In the December-into-January surveys, respondents were asked to compare CRE conditions over the latest three months with the previous three months and to provide their own views on the outlook for CRE.
From a global standpoint, the report says, “Sentiment towards real estate remains firm across much of the globe,” although that means different things in different places. First, the RICS calls out India and Brazil as bright spots.
India seems to be picking up after what the report describes as “a more subdued period.” Underlying economic activity is accelerating modestly, and the completion of recapitalizing public-sector banks should also boost the CRE sector. Both tenant demand and investor interest improved toward the end of 2018. More importantly, perhaps, survey respondents see the market as being in the upturn phase of the cycle “and, on balance, representing fair value for investors.”
Now that Brazil is past its presidential election, that country too is seeing an uptick, with investment inquiries hitting a post-2013 peak. Occupier demand is up slightly, as are projections for both rents and capital values, versus earlier in the year. As in India, survey respondents perceive the market as “still very much in the early stages of the upturn….”
In China, however, the CRE sector seems to have lost a little momentum, over concerns about the slowing economy. Both the Occupier Sentiment Index and Investor Sentiment Index saw “modestly negative readings for the first time in around two years … reflected in a broadly flat outlook for both rents and capital values at the 12-month time horizon.”
For both tenants and investors, Europe remains the most stable market in absolute terms; Portugal, Hungary, Spain and Greece are among the top performers. Germany “is viewed as being closer to the peak of the cycle and generally more stretched from a valuation perspective,” the report stated.
The results for the United Kingdom appear to reflect “a little more caution as the negotiations around Brexit become more fraught … many comments from contributors did highlight uncertainty engendered by Brexit as a challenge for the market.”

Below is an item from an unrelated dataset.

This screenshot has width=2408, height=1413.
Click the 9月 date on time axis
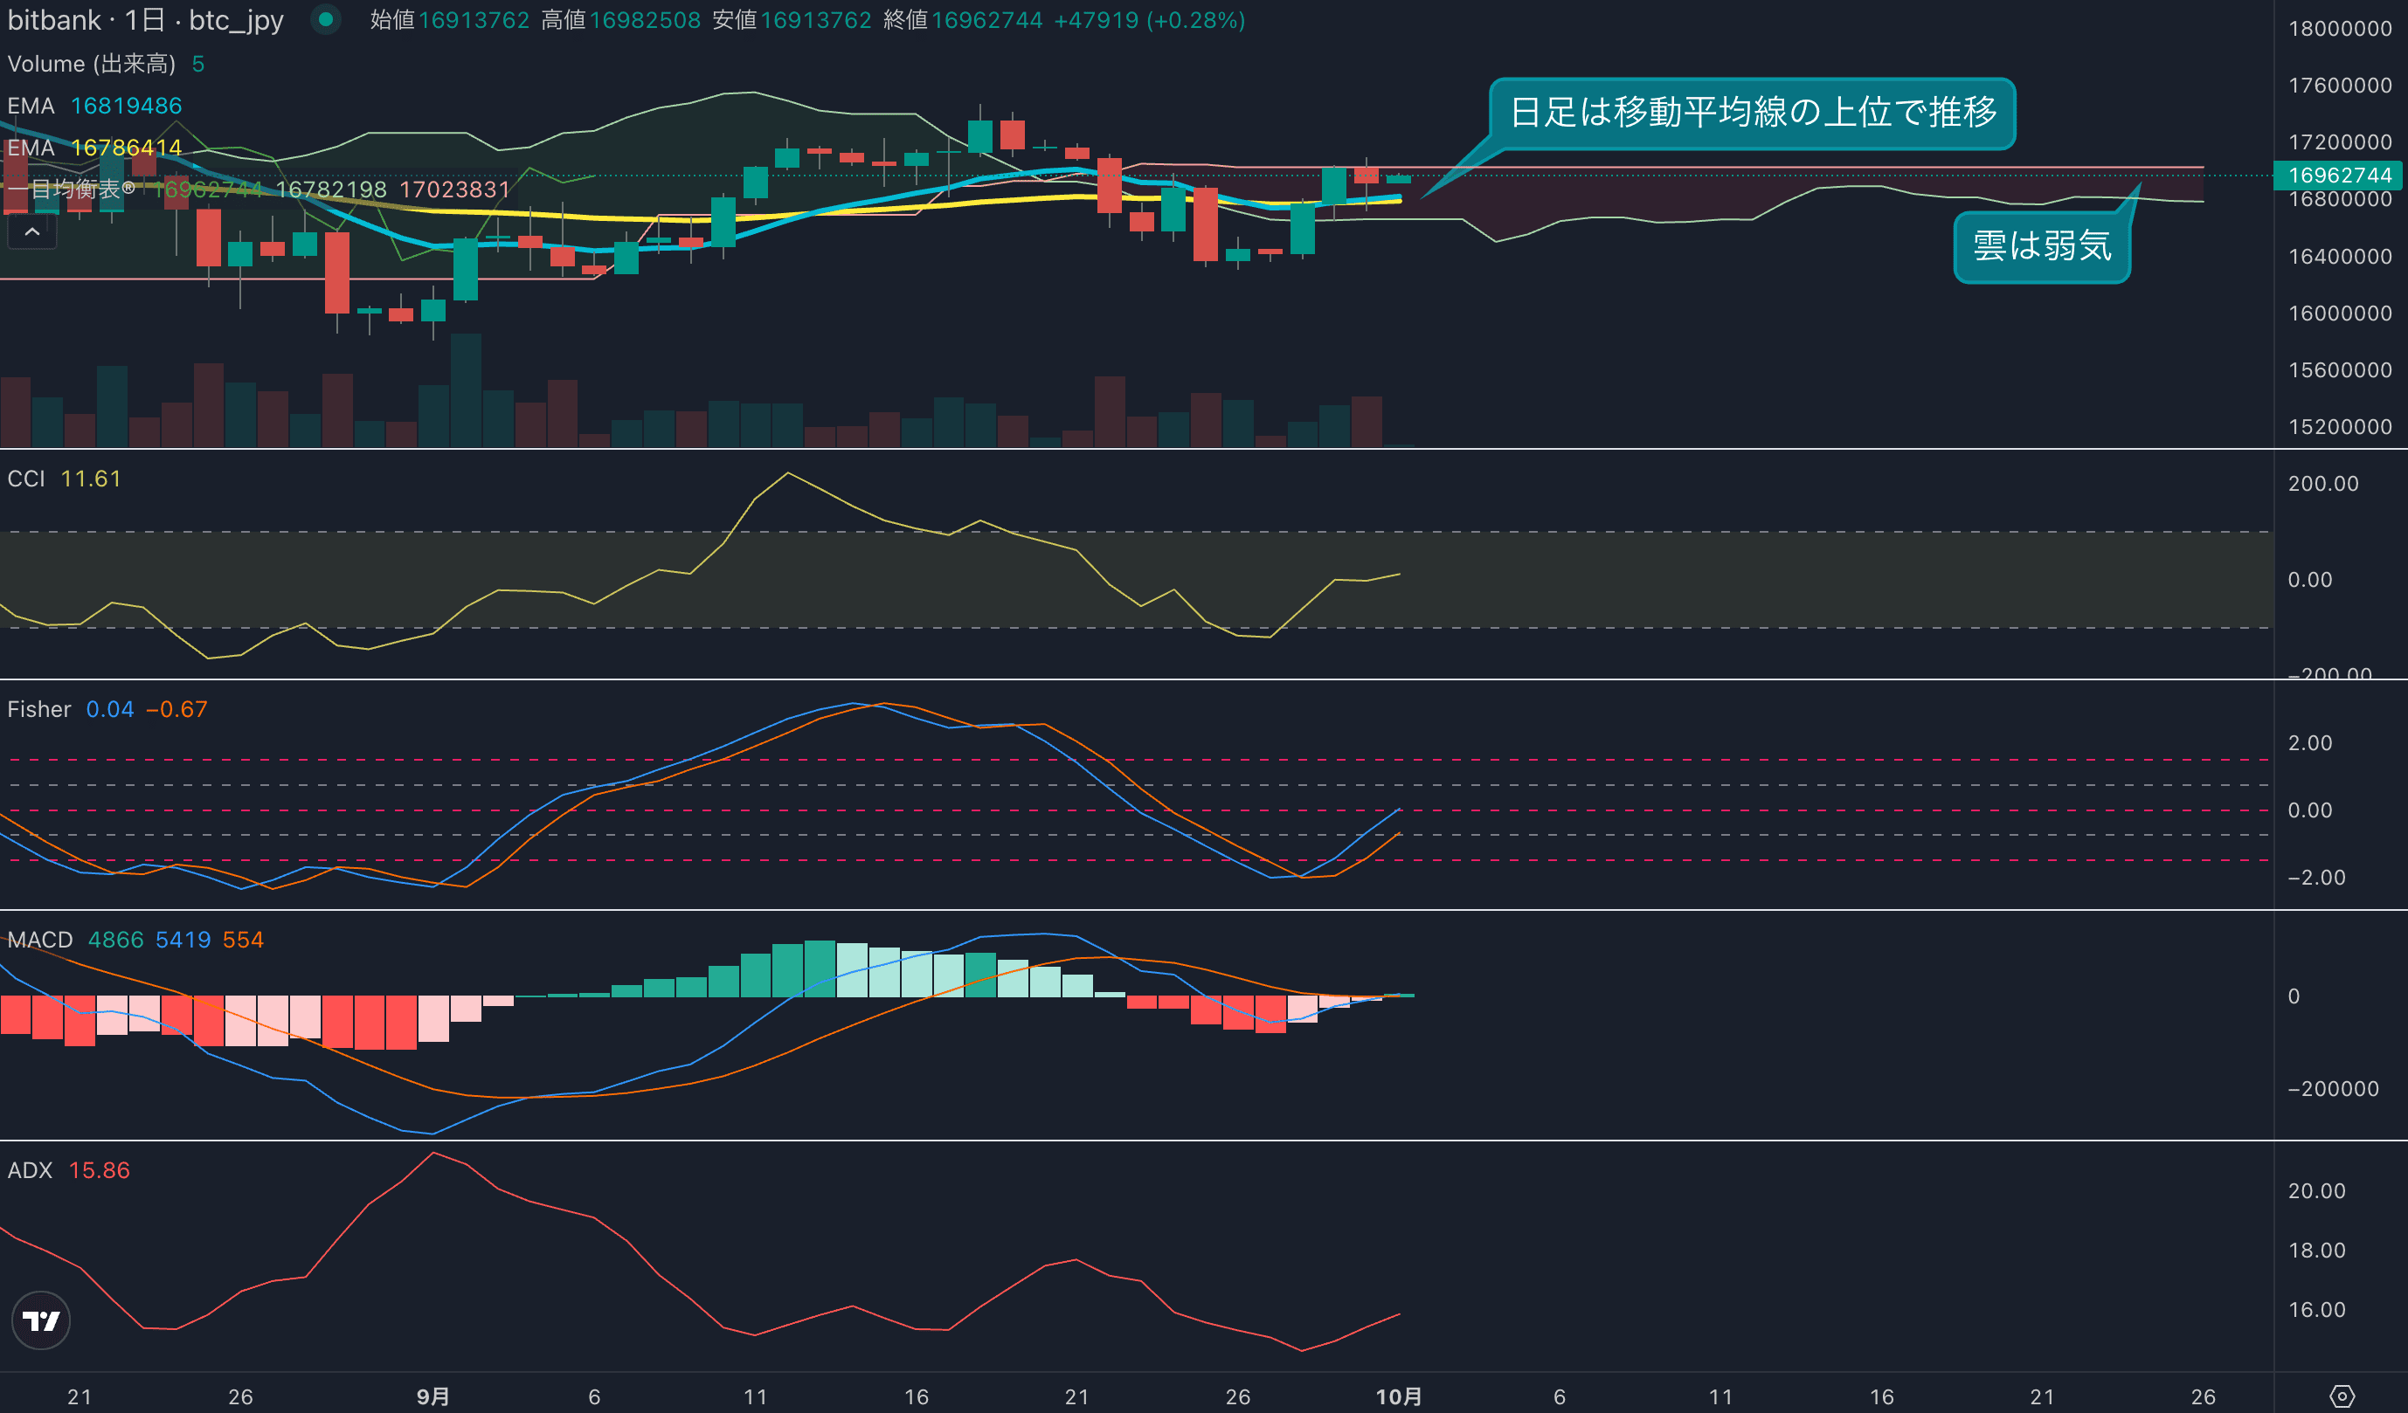433,1397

A split market in the U.S.
Here in the U.S., the RICS report sees “a significant divergence” across the office, retail and industrial sectors, averaging out to “a relatively flat headline picture” that looks likely to persist a while longer.

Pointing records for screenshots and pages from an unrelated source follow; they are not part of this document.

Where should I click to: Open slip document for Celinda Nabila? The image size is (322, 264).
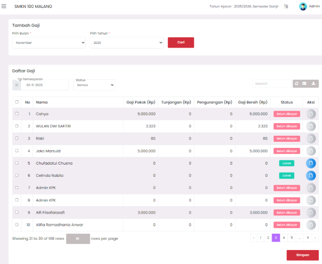[x=311, y=175]
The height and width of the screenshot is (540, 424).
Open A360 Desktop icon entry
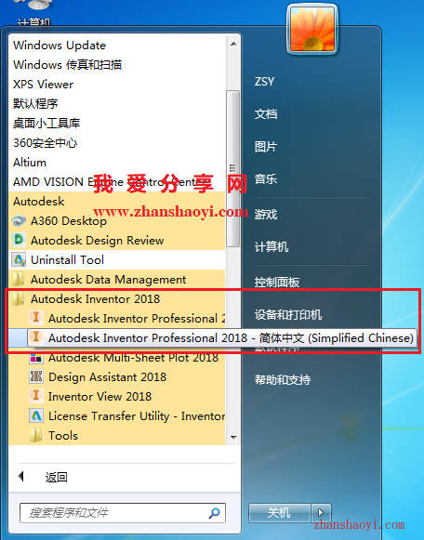click(19, 221)
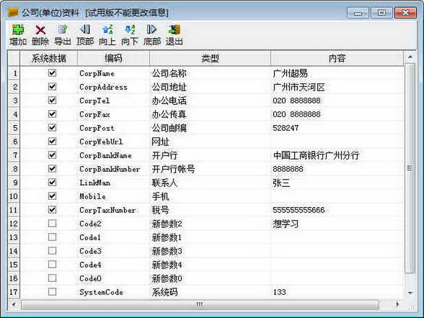This screenshot has height=318, width=424.
Task: Click the 删除 (Delete) red X icon
Action: tap(40, 31)
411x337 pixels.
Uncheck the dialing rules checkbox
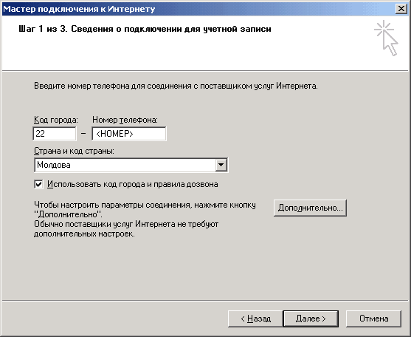click(38, 184)
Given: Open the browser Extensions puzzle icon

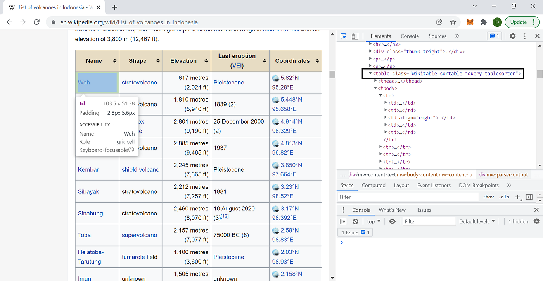Looking at the screenshot, I should tap(483, 22).
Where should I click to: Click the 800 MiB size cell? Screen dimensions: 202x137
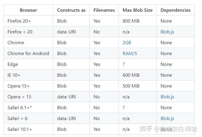(131, 21)
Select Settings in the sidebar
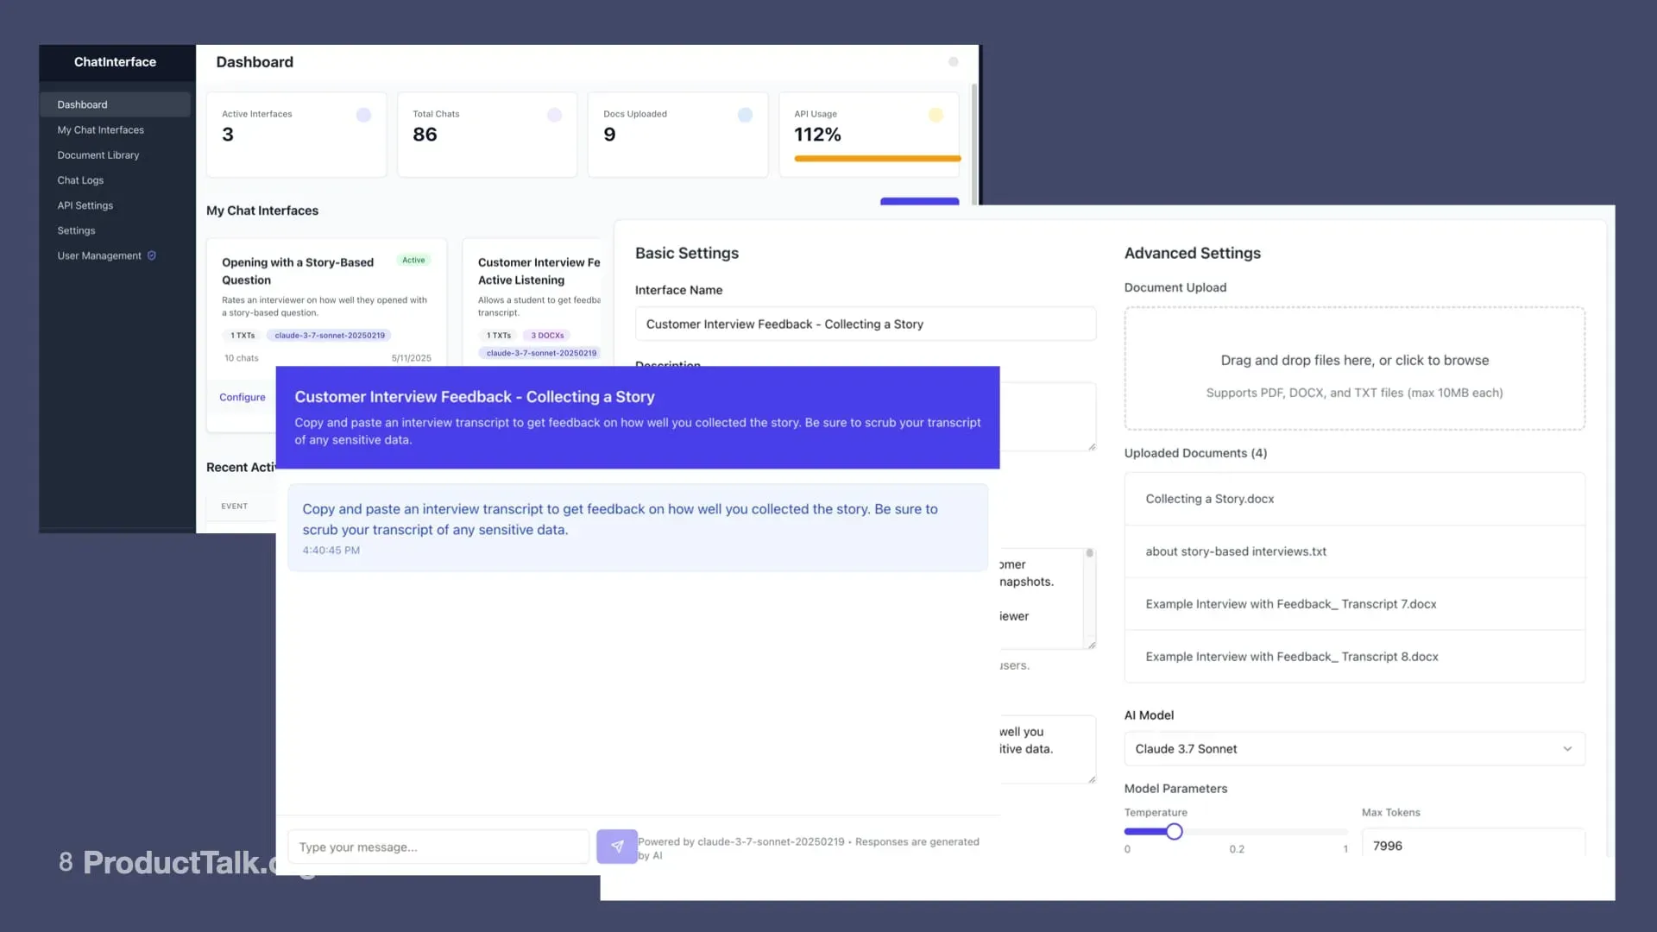 [76, 230]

As an example of that divergence, the report notes that rental growth projections for 2019 are largely unchanged from the previous quarter. Prime industrial rents are seen posting the strongest rise, of about 4 percent, and prime office and secondary industrial rents too are expected to increase, by close to 2 percent. “Meanwhile, rental expectations are negative for both the prime and secondary retail submarkets,” according to the report.
Increased investor interest in industrial properties “was largely offset by a decline in demand across the retail sector.”